In the county, the population was spread out, with 22.30% under the age of 18, 11.60% from 18 to 24, 30.40% from 25 to 44, 23.10% from 45 to 64, and 12.70% who were 65 years of age or older. The median age was 36 years. For every 100 females, there were 93.50 males. For every 100 females age 18 and over, there were 90.10 males.

The median income for a household in the county was $37,454, and the median income for a family was $49,182. Males had a median income of $35,755 versus $25,140 for females. The per capita income for the county was $21,875. About 8.40% of families and 12.60% of the population were below the poverty line, including 14.50% of those under age 18 and 9.70% of those age 65 or over.

2010 census
As of the census of 2010, there were 432,226 people, 177,249 households, and 110,757 families residing in the county. The population density was 821.72 persons per square mile. The average housing unit density was 348.92 units per square mile. The racial makeup of the county was 86.78% White, 8.8% Black or African American, 0.29% Native American, 1.87% Asian, 0.08% Pacific Islander, and 1.91% multiracial. Hispanics and/or Latinos (of any race) were 3.47% of the population.
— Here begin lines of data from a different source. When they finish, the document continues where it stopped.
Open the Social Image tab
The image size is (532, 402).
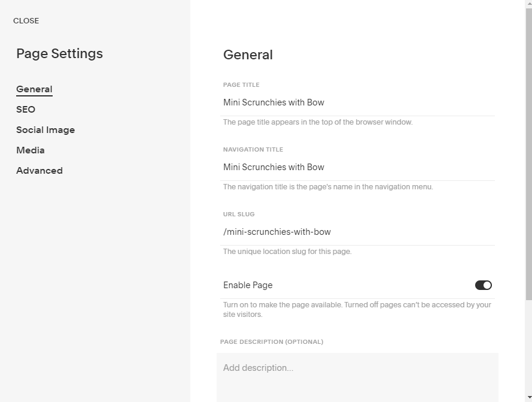[45, 130]
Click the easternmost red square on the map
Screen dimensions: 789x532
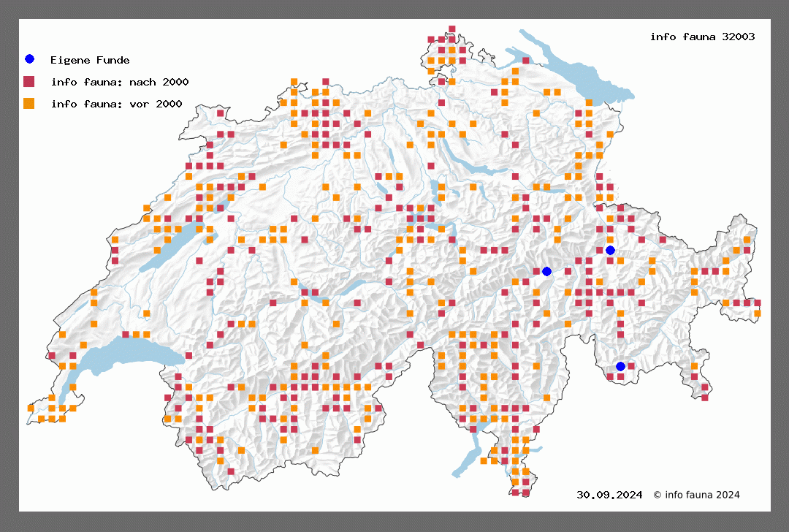pyautogui.click(x=758, y=303)
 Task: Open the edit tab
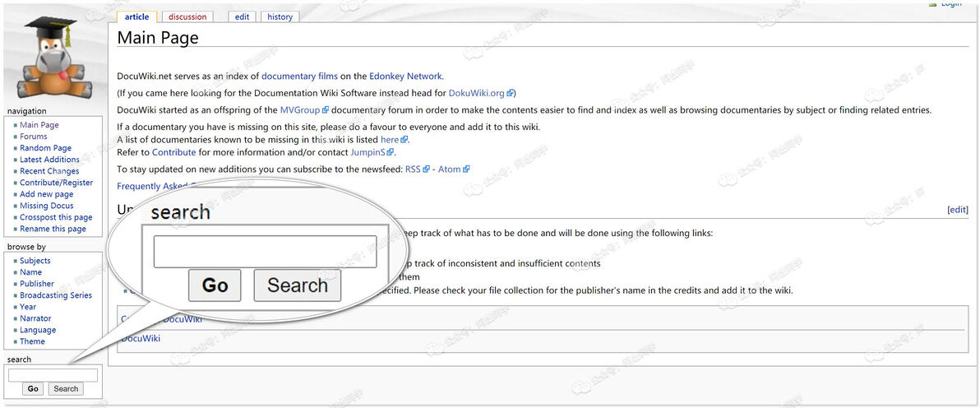(242, 17)
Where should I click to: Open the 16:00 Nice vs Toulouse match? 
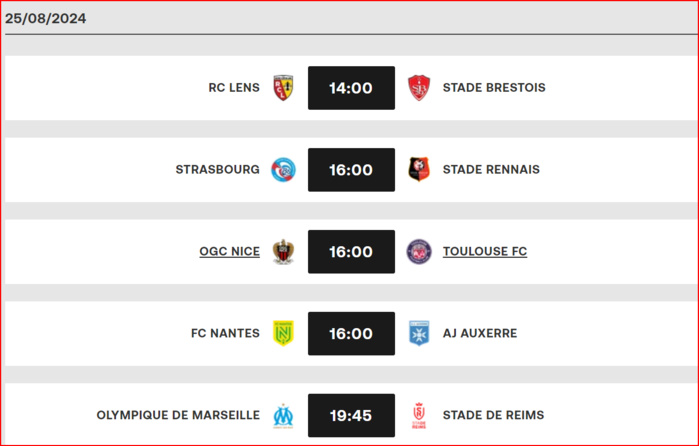[x=351, y=252]
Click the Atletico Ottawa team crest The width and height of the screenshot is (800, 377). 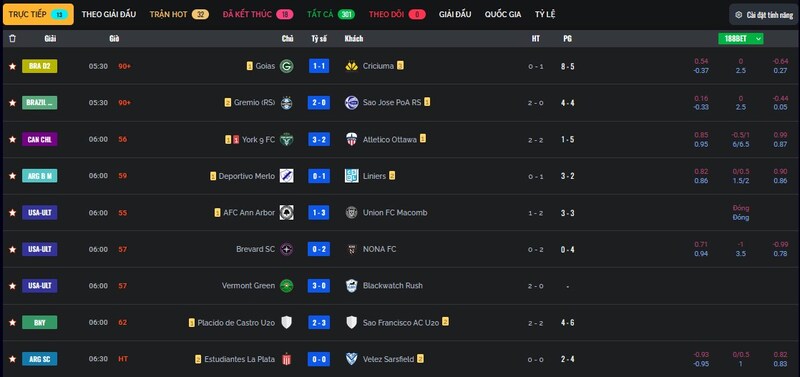(352, 139)
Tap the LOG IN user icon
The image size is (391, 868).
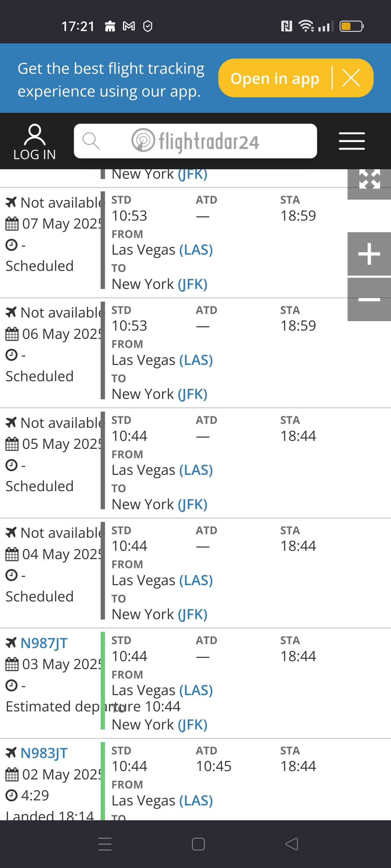click(x=34, y=142)
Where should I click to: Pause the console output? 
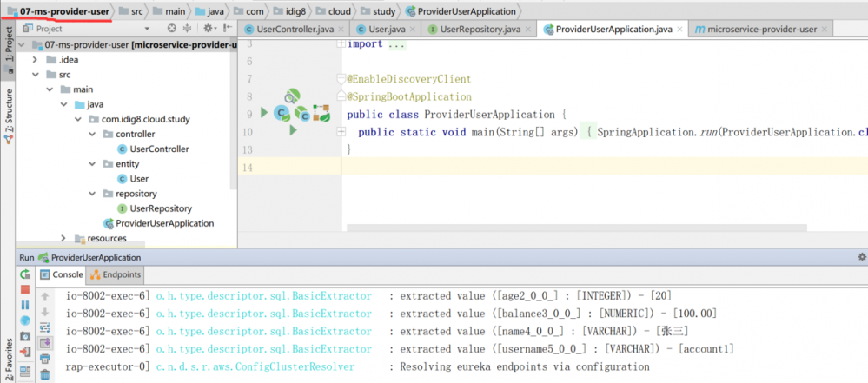(x=25, y=305)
Out of all the households, 29.68% had children under the age of 18 living in them, 47.04% were family households, 3.95% had a male householder with no wife present, 11.49% had a female householder with no husband present, and 37.51% were non families. 29.65% of all households were made up of individuals living alone, and 9.14% had someone living alone who was 65 years of age or older. The average household size was 2.37 and the average family size was 2.95.

21.86% of the population was under the age of 18, 65.07% from ages 18 to 64, and 13.05% aged 65 and older. The median age was 37.2 years. 51.39% of the population was female, and 48.61% was male.

The median household income was estimated to be $52,458, and the per capita income was estimated to be $30,541. Approximately 13.5% of the population was below the poverty line.

2020 census

As of the 2020 United States census, there were 478,971 people, 191,925 households, and 118,160 families residing in the county.

Government and politics
Like most counties in heavily Unionist East Tennessee, Knox County has historically been strongly Republican. Although it is somewhat conservative for an urban county, it is slightly less Republican than the rest of East Tennessee. This is largely due to the influence of Knoxville, which has elected Democratic mayors and regularly sends Democrats to the state legislature. However, the suburban and rural areas are among the most Republican areas of Tennessee and the South.

Presidentially, Franklin Roosevelt carried the county in three of his four presidential elections, while several nearby counties are among the only counties in the nation to have never supported a Democratic candidate for president in their entire existence. Nevertheless, Democratic candidates have crossed the 40-percent mark only seven times since Roosevelt's death. In 1964, it was nearly swept up in Lyndon Johnson's national landslide; Johnson lost the county by only 334 votes. Jimmy Carter in 1976 and Bill Clinton in 1992 and 1996 are the only Democrats since then to come reasonably close to carrying the county, losing it by single-digit margins; in Clinton's case with Tennessean Al Gore on the ticket. Gore lost the county by 17 points in 2000 during his own bid for president, but still managed 40 percent. The Democrats would not cross the 40 percent threshold again until 2020, when Joe Biden received over 41 percent of the county's vote.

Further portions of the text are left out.